Try it:
Go line by line through the entries and show those that hold the string "Given".

Input for this task:

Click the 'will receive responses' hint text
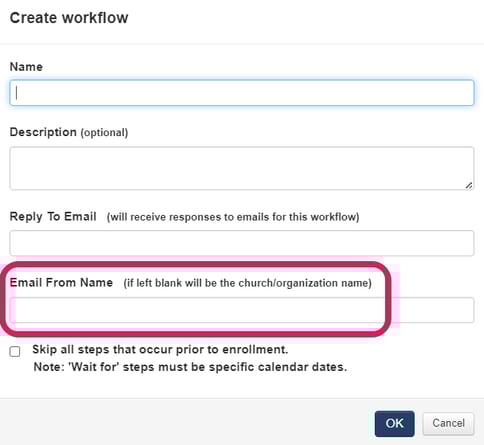This screenshot has height=445, width=484. click(x=233, y=217)
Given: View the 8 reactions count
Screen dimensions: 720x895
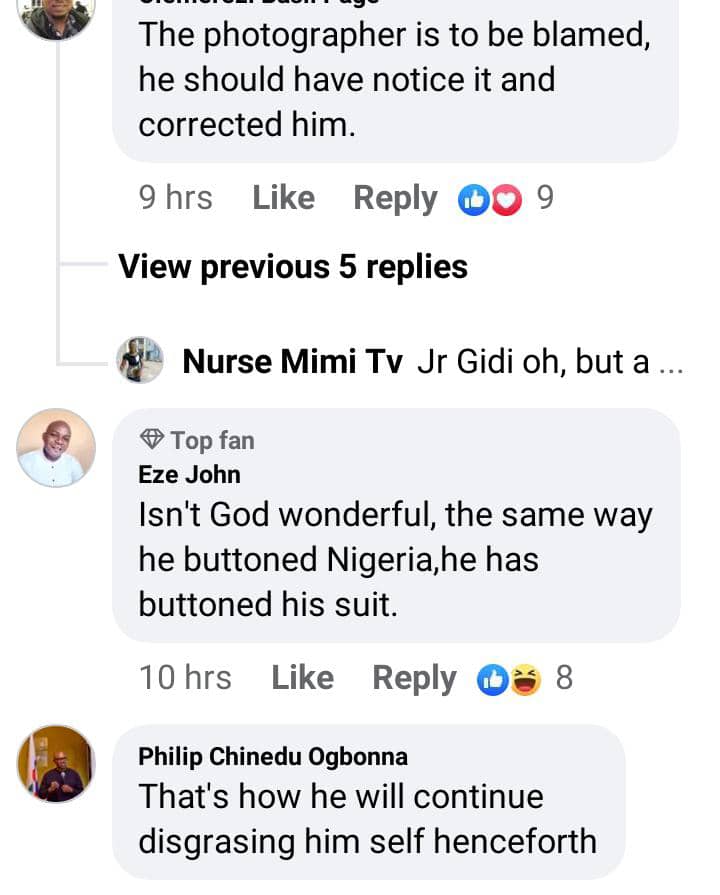Looking at the screenshot, I should pyautogui.click(x=564, y=678).
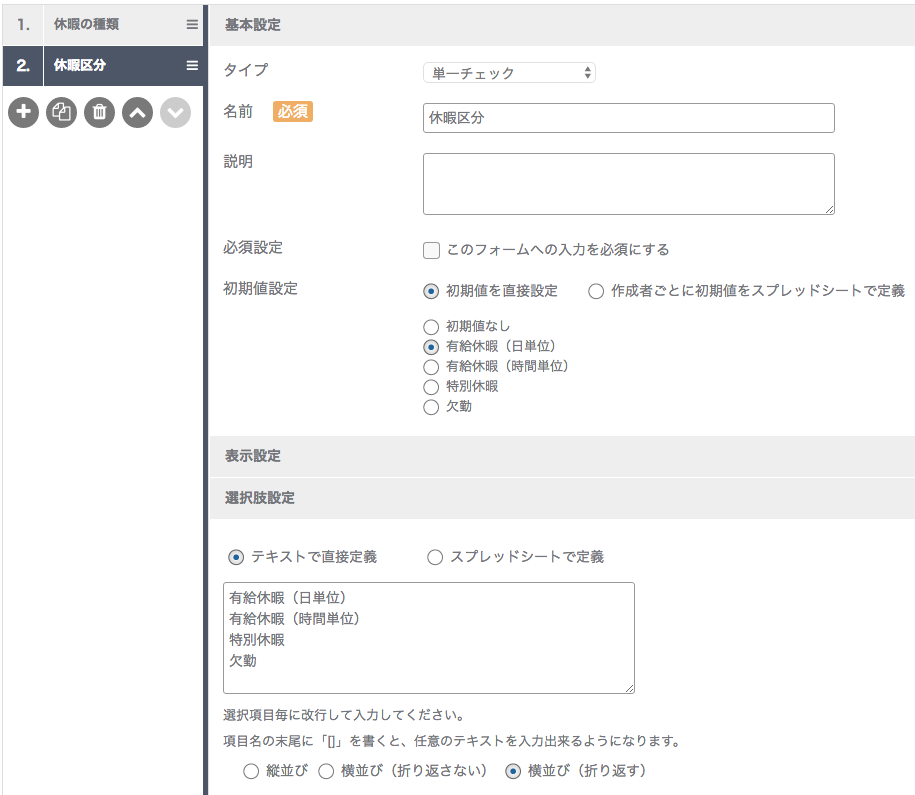Select 休暇の種類 item in sidebar
The height and width of the screenshot is (795, 915).
103,25
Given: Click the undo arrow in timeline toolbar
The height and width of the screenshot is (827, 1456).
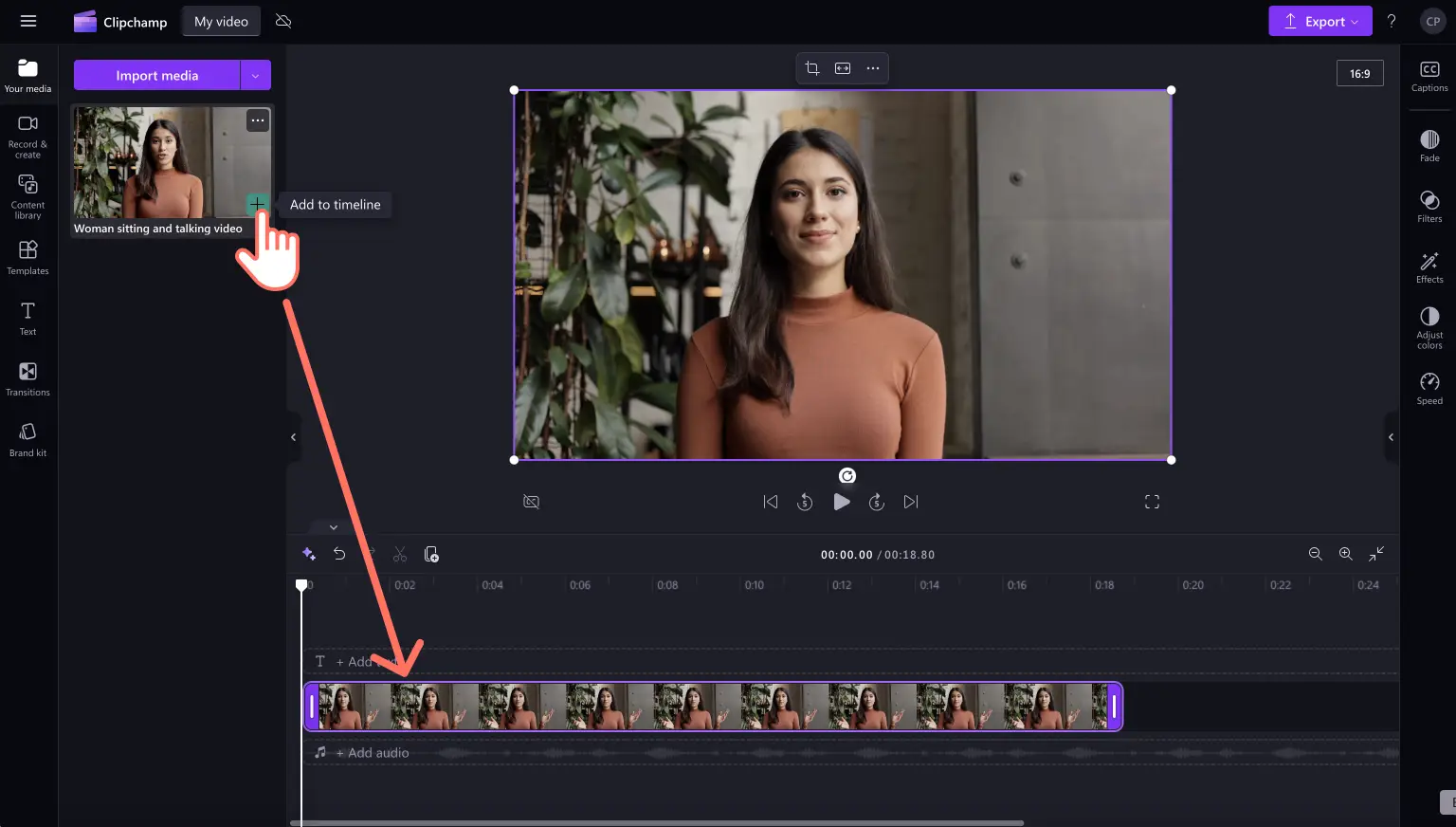Looking at the screenshot, I should pos(339,554).
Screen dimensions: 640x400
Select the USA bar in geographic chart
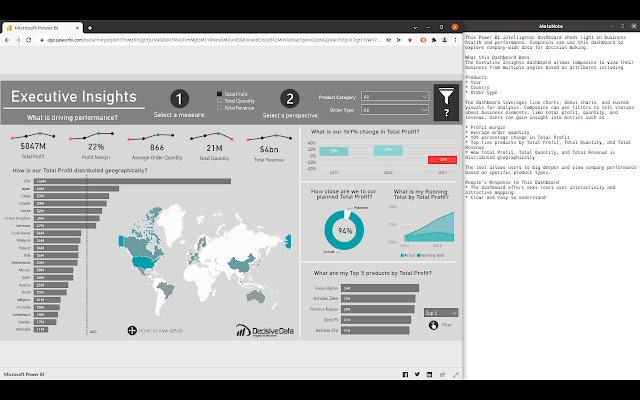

Finished exercise:
Given: View the 8 reactions count
Given: Click the undo arrow in timeline toolbar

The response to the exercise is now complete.